→ **Task brief**:
Below are the entries to work from; restate word for word the portion that opens with the line containing "Viewport: 1280px width, 589px height." and closes with the line containing "The image size is (1568, 739).", keeping both.

→ **Data supplied**:

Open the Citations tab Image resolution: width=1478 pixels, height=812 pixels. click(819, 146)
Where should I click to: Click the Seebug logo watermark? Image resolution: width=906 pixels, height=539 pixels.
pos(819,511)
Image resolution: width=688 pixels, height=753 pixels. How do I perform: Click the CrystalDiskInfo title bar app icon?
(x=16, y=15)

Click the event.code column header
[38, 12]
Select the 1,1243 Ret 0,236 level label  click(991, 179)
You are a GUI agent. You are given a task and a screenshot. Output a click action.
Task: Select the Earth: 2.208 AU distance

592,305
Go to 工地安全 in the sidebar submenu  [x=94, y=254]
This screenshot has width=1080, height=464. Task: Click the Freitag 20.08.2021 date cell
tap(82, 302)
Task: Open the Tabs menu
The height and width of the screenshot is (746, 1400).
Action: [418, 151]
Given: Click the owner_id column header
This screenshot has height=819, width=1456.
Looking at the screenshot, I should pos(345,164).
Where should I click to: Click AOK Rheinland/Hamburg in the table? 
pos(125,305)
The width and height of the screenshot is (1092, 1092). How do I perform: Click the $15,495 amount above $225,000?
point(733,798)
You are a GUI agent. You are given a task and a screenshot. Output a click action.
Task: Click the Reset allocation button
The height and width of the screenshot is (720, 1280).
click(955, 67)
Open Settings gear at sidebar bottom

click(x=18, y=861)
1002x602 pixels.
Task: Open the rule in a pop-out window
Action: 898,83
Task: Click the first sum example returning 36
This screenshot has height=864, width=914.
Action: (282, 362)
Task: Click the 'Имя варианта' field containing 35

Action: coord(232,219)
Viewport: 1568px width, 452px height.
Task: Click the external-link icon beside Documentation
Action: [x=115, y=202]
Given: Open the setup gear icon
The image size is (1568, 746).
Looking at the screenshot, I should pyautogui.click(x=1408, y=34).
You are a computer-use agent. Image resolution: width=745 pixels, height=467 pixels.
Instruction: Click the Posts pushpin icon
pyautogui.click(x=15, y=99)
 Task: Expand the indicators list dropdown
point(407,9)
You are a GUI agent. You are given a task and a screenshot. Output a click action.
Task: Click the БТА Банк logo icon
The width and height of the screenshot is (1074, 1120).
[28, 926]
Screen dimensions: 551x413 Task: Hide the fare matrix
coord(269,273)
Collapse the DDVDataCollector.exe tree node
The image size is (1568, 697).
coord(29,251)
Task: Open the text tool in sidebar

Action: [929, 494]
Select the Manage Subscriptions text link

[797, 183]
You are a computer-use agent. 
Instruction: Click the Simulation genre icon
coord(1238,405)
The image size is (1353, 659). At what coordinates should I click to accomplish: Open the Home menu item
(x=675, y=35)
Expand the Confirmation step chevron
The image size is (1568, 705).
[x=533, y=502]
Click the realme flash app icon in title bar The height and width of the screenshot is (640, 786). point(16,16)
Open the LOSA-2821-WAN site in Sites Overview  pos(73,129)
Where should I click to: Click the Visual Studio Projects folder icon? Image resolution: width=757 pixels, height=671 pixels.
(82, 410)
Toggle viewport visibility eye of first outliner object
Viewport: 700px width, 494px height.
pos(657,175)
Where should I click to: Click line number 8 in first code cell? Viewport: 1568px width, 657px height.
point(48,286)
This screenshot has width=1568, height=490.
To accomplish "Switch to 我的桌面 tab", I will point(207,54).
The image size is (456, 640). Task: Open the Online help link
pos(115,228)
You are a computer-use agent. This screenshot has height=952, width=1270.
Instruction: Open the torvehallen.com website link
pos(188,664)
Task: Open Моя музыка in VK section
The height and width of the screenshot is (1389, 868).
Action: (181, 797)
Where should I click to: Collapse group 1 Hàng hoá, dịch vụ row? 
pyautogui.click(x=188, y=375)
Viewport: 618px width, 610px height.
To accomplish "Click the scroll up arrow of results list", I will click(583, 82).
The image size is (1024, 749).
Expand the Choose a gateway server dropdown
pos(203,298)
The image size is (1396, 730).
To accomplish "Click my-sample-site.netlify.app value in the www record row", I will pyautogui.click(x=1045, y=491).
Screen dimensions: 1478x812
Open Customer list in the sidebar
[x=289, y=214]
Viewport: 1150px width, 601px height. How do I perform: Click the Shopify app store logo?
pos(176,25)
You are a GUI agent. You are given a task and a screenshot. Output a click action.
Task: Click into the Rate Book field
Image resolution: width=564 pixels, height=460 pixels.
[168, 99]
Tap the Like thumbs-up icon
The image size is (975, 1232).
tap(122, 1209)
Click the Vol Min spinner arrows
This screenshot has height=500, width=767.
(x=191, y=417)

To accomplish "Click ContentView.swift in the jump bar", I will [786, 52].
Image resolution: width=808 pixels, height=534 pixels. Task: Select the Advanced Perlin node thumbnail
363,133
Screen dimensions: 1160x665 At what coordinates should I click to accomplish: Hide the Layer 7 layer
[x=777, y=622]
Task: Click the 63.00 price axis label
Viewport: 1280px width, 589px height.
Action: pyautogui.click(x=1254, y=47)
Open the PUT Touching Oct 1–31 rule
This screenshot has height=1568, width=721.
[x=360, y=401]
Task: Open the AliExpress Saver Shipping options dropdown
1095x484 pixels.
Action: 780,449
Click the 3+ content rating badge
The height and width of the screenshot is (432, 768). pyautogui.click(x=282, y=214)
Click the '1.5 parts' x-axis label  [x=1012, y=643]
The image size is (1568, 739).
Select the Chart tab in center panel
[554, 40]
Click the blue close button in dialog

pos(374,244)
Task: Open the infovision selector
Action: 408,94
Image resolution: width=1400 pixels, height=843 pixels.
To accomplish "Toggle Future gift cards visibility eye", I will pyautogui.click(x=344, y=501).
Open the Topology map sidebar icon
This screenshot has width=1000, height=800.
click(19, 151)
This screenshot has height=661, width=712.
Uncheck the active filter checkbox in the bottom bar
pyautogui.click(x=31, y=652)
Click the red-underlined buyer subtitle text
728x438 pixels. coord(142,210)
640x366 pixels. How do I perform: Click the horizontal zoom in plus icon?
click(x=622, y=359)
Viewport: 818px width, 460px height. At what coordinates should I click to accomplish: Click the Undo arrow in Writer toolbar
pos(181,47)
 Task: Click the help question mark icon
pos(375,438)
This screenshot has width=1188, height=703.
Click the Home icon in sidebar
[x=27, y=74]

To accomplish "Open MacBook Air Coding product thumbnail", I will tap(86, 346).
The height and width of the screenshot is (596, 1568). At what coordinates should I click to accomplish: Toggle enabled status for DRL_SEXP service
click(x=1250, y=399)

→ **Written response**:
Viewport: 1280px width, 589px height.
Action: pyautogui.click(x=1254, y=47)
Open the PUT Touching Oct 1–31 rule
This screenshot has height=1568, width=721.
[x=360, y=401]
Task: Open the AliExpress Saver Shipping options dropdown
1095x484 pixels.
Action: 780,449
Click the 3+ content rating badge
The height and width of the screenshot is (432, 768). pyautogui.click(x=282, y=214)
Click the '1.5 parts' x-axis label  [x=1012, y=643]
The image size is (1568, 739).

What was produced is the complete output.